### EXERCISE GOAL
Find the line that contains "Open the Upscale tool card thumbnail"; please output it and each line after it, exactly as shown, up to the end of the entries below, skipping pictures.

(Beginning of INFORMATION SUPPLIED)

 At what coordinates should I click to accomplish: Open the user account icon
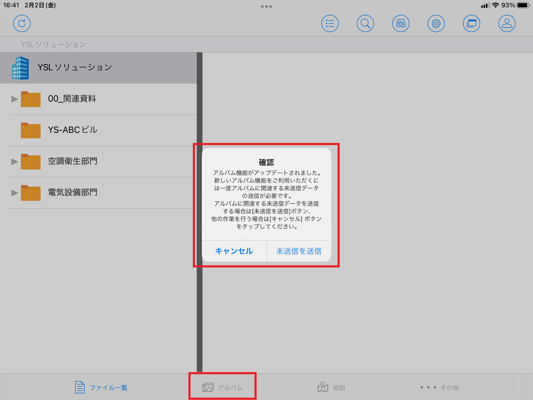[507, 23]
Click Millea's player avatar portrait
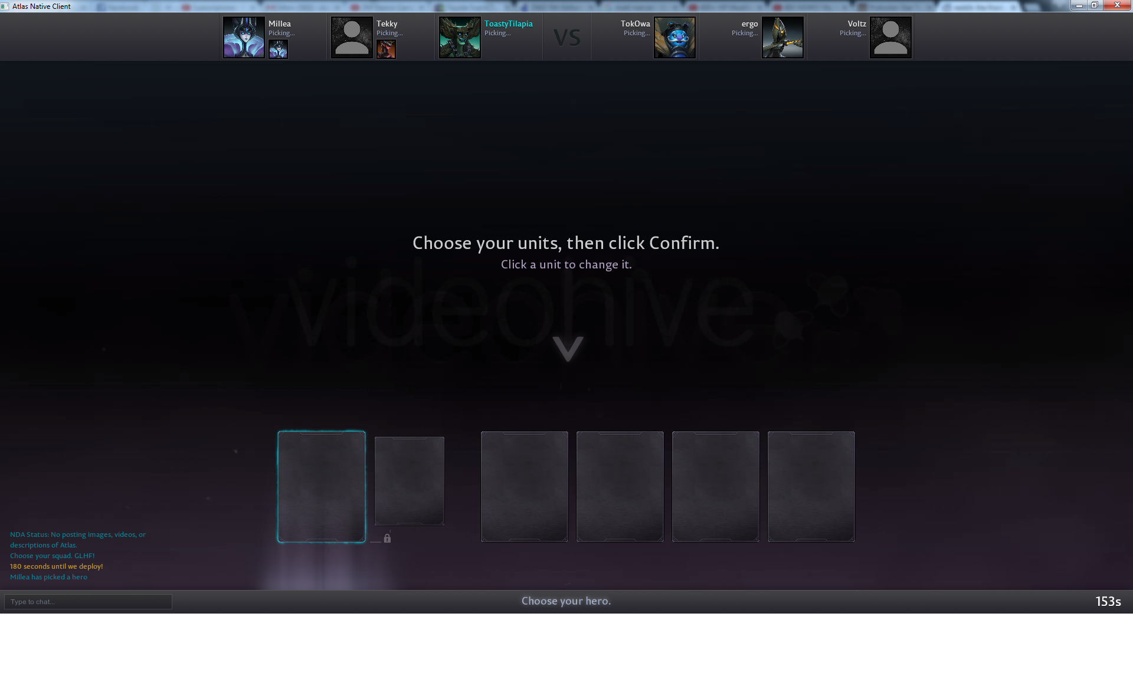The width and height of the screenshot is (1133, 682). (x=244, y=37)
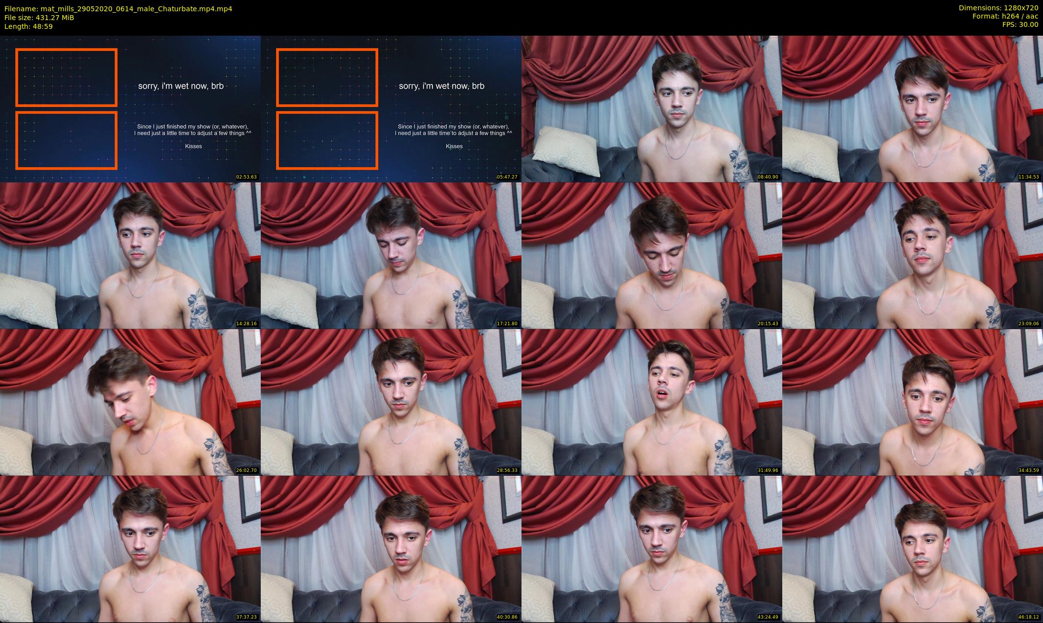Click the thumbnail at 43:24.49
The height and width of the screenshot is (623, 1043).
pyautogui.click(x=652, y=549)
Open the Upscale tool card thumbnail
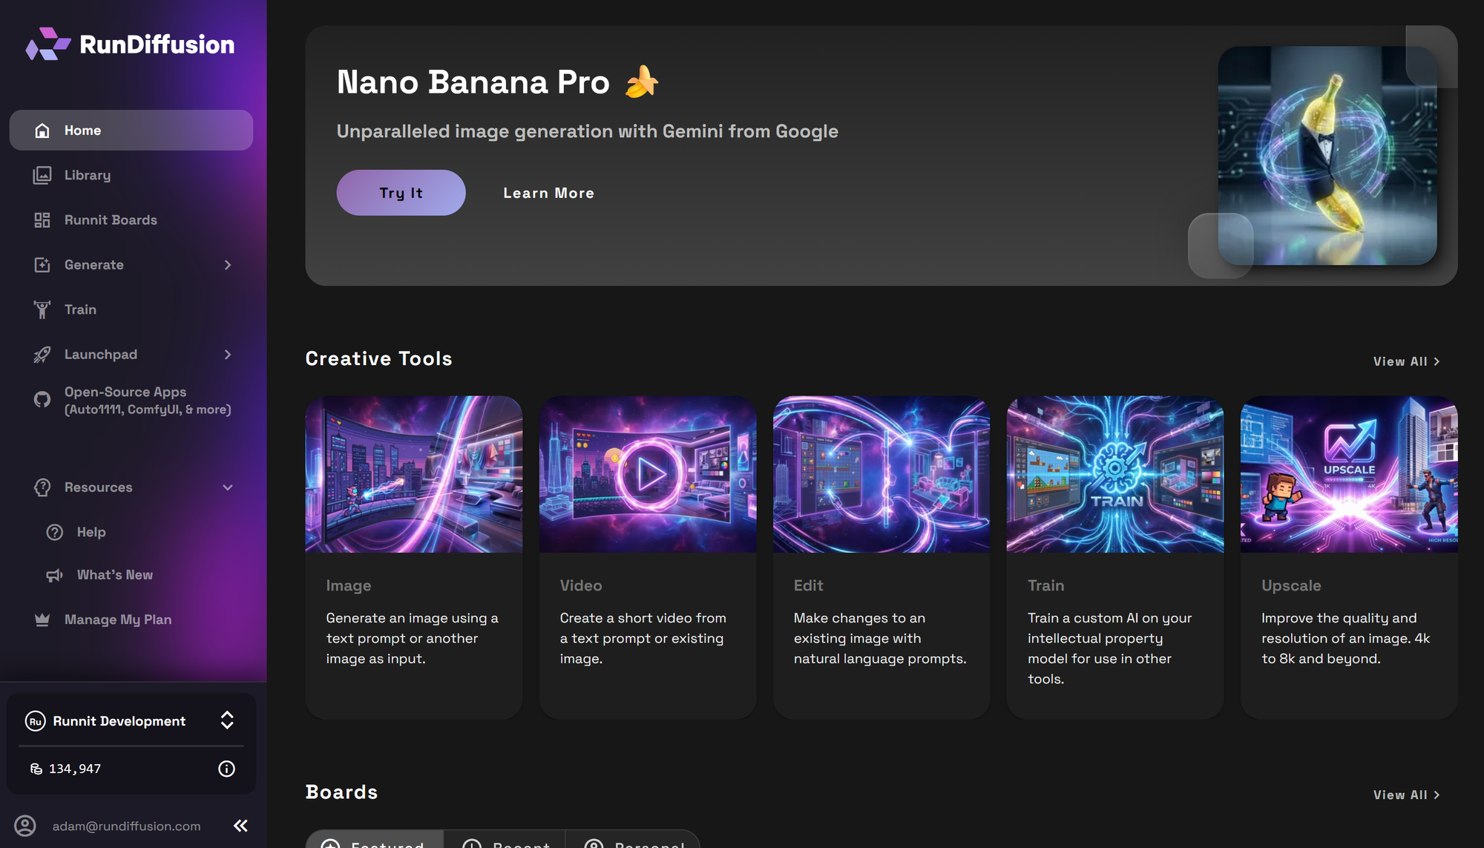 coord(1348,474)
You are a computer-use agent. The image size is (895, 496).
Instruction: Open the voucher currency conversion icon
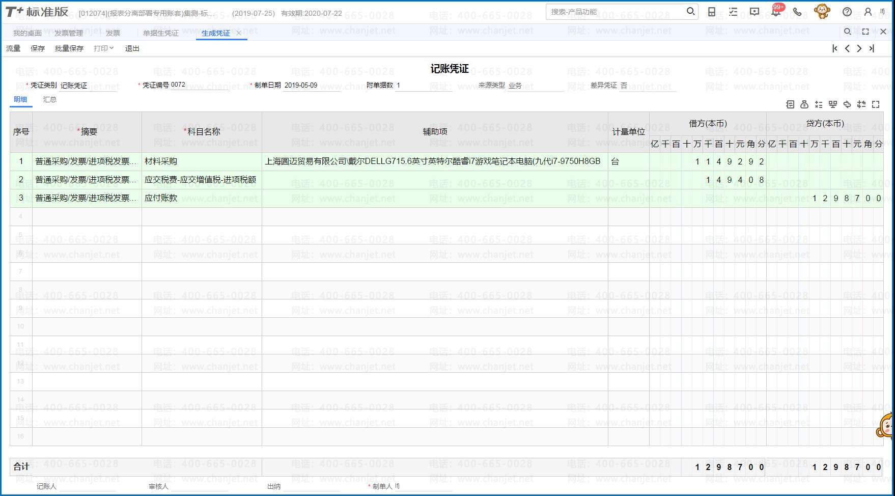pos(790,104)
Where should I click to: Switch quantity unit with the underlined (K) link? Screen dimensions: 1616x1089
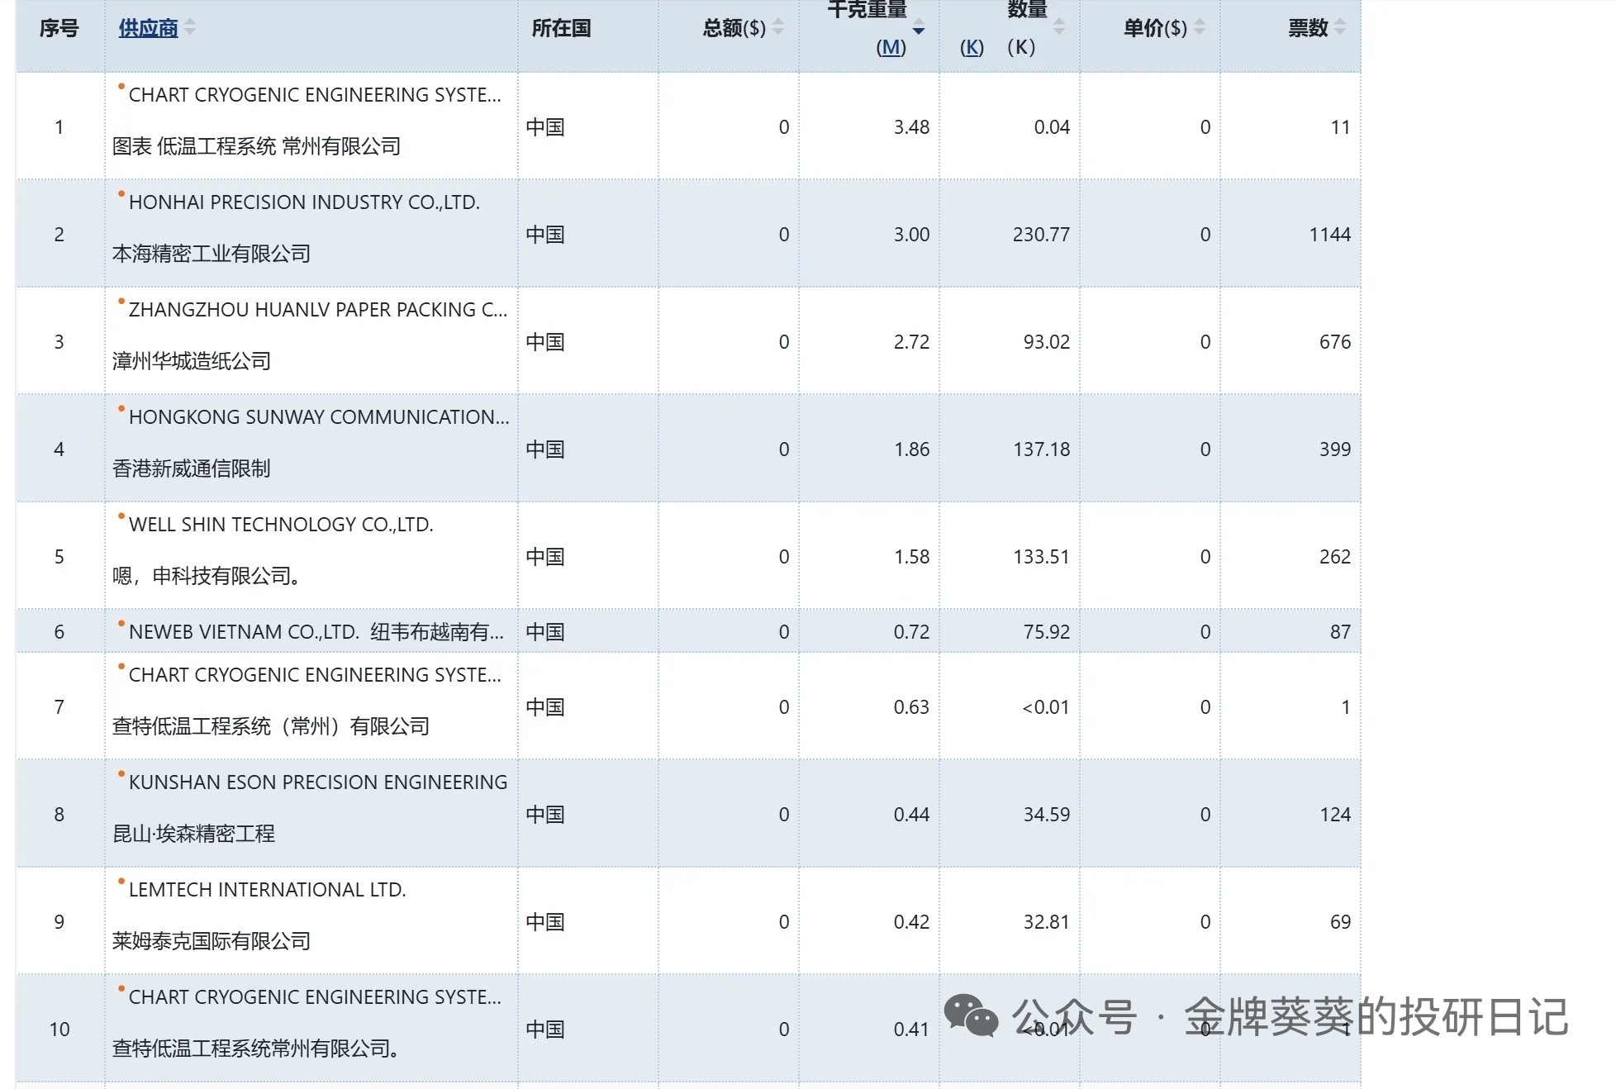point(972,47)
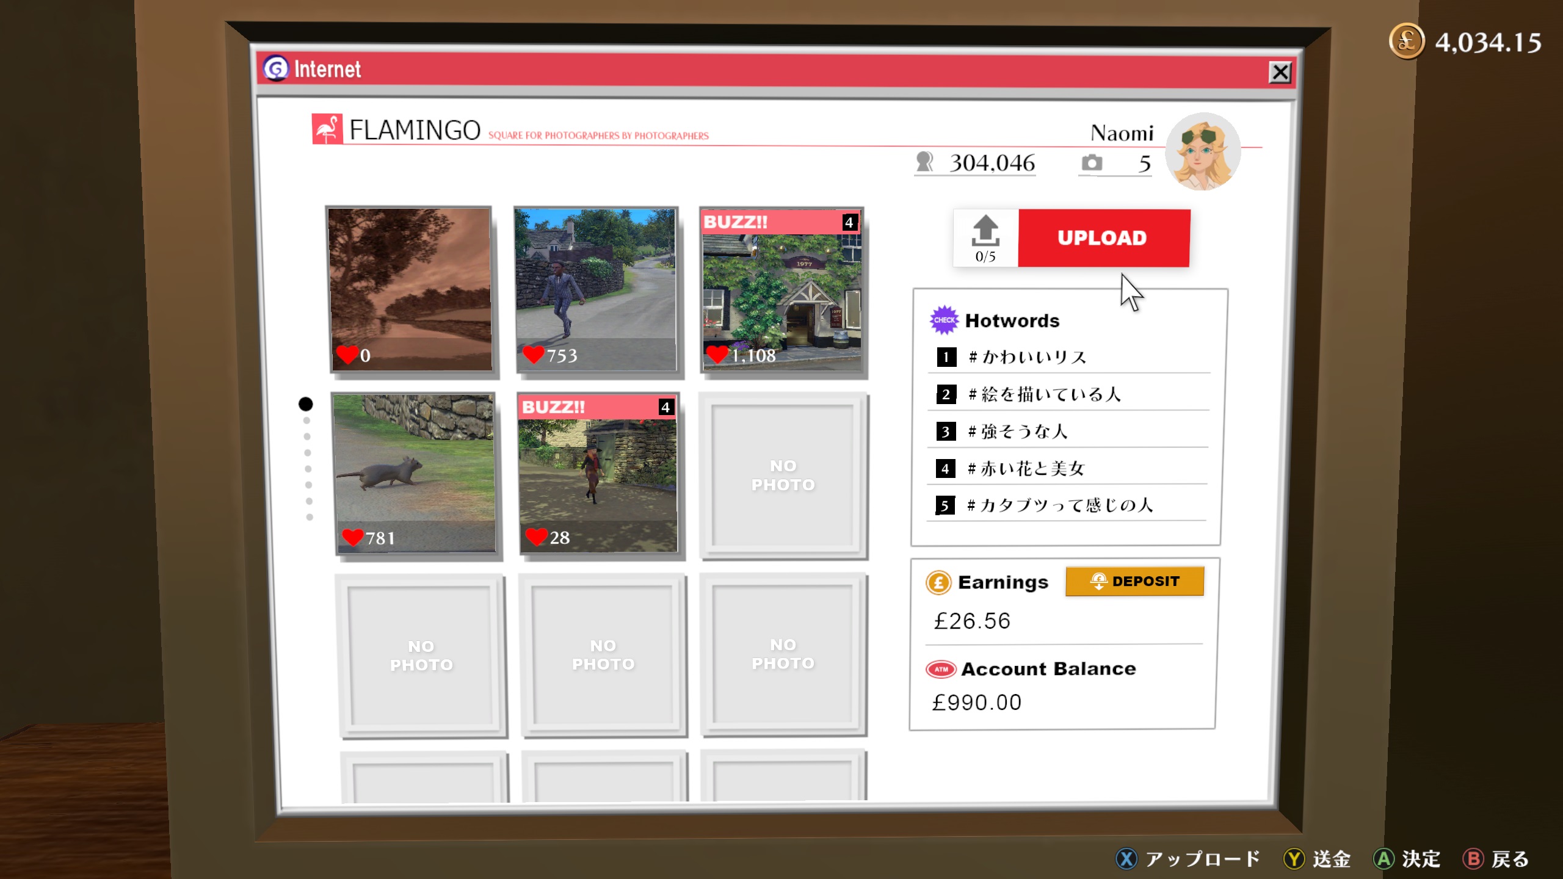Close the Internet window
This screenshot has width=1563, height=879.
(x=1280, y=73)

(End of INFORMATION SUPPLIED)

### RESPONSE FOR THIS EXERCISE
Open the Upscale tool card thumbnail
 coord(1348,474)
You are a computer-use agent. The image size is (895, 496).
Instruction: Open the voucher currency conversion icon
pos(790,104)
Where should I click to: Switch quantity unit with the underlined (K) link? Screen dimensions: 1616x1089
point(972,47)
Close the Internet window
This screenshot has width=1563, height=879.
(x=1280, y=73)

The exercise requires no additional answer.